**Source passage:**

::::::::::

In the begining, you need to keep the \"spot\" the dog goes to, very consistant. I used a light pole at the end of the field, behind my house.
With a dog that has very good ball/food drive, I put it on a sit, about 10ft from the pole. I let the dog see the toy, I walk to the \"spot\" and set the toy on the ground. Then I return to the dog at heel position, and give a verous/run/whatever command. Any dog that has good drive will then run to the \"spot\". PRAISE, PRAISE, PRAISE! Thunder will then return to me for a game of tug. It's then a matter of slooooly extending the distance FROM the \"spot\". If the dog starts hesitating, you've probably created distance to fast, OR you aren't using the same \"spot\". The reason for ALWAYS using the same \"spot\" in the beginning, is simply the dog knows what to expect when it gets there. At our field, I put Thunder's toy out before I go on for obedience training. Throughout the training, I heel toward the field \"spot\". He's got wise to this and started forging when I faced that way. He's now learned that he wont be sent till he has eye contact with me. Not until he was super solid in understanding what I wanted, do I start putting the toy in a different \"spot\". Starting close again, it doesn't take more then a few times till he realizes a toy will be out in the straight line I've sent him on.

::::::::::

**Records provided:**

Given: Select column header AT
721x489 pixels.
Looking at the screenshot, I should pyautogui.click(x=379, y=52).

::::::::::

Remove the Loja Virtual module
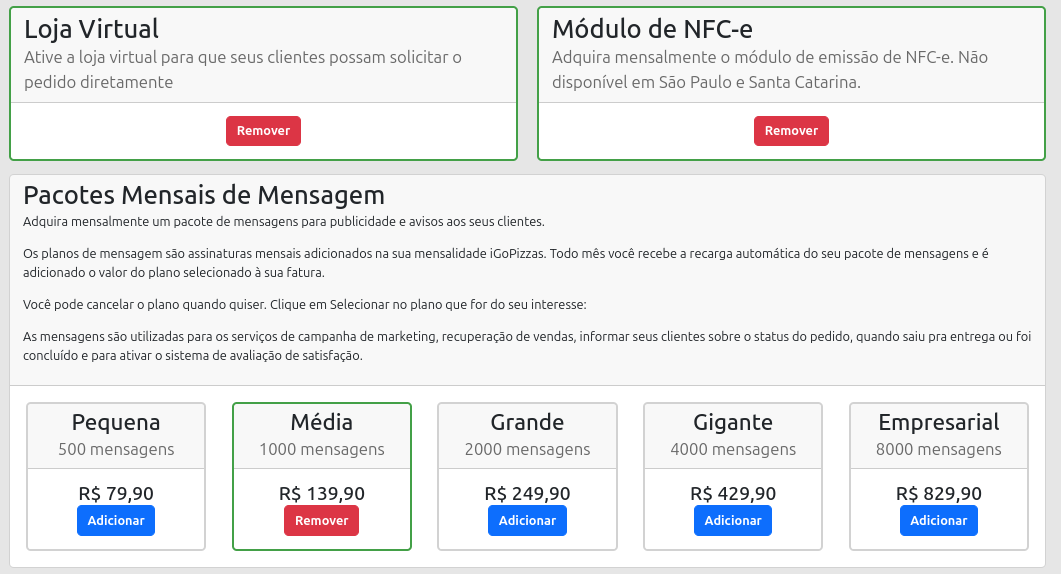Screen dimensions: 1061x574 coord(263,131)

::::::::::

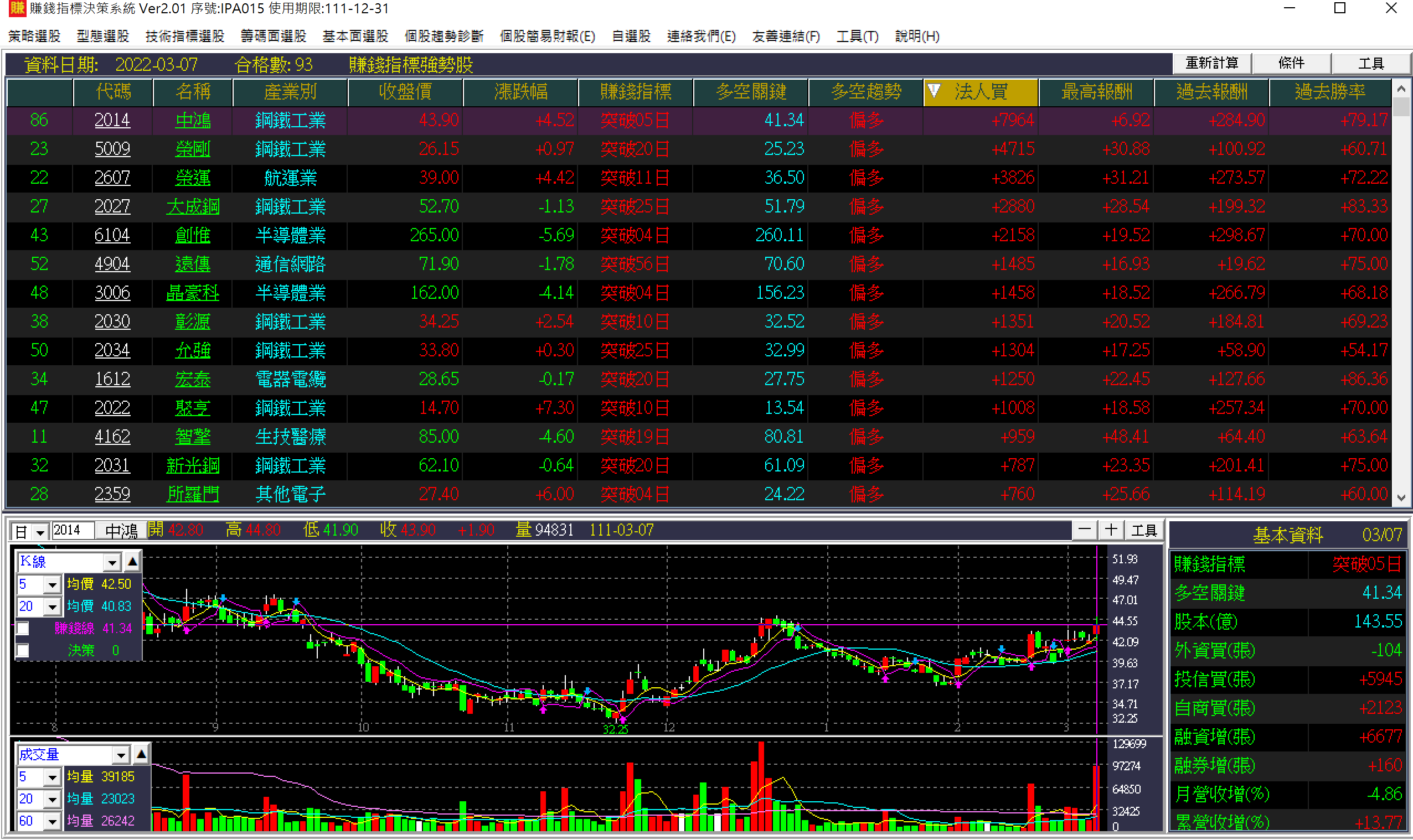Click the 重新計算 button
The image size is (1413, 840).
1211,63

::::::::::

**Exercise goal:**
Decide whether each statement below agrees with the dog-training text above, and answer yes or no with the deciding words quoted from it. 1. The first spot was a light pole at the end of the field. 2. At the start, the dog is put on a sit about 20 feet from the pole. 3. Thunder gets sent before making eye contact with the handler.

**Completed task:**
1. Yes: "I used a light pole at the end of the field, behind my house."
2. No: "I put it on a sit, about 10ft from the pole."
3. No: "He's now learned that he wont be sent till he has eye contact with me."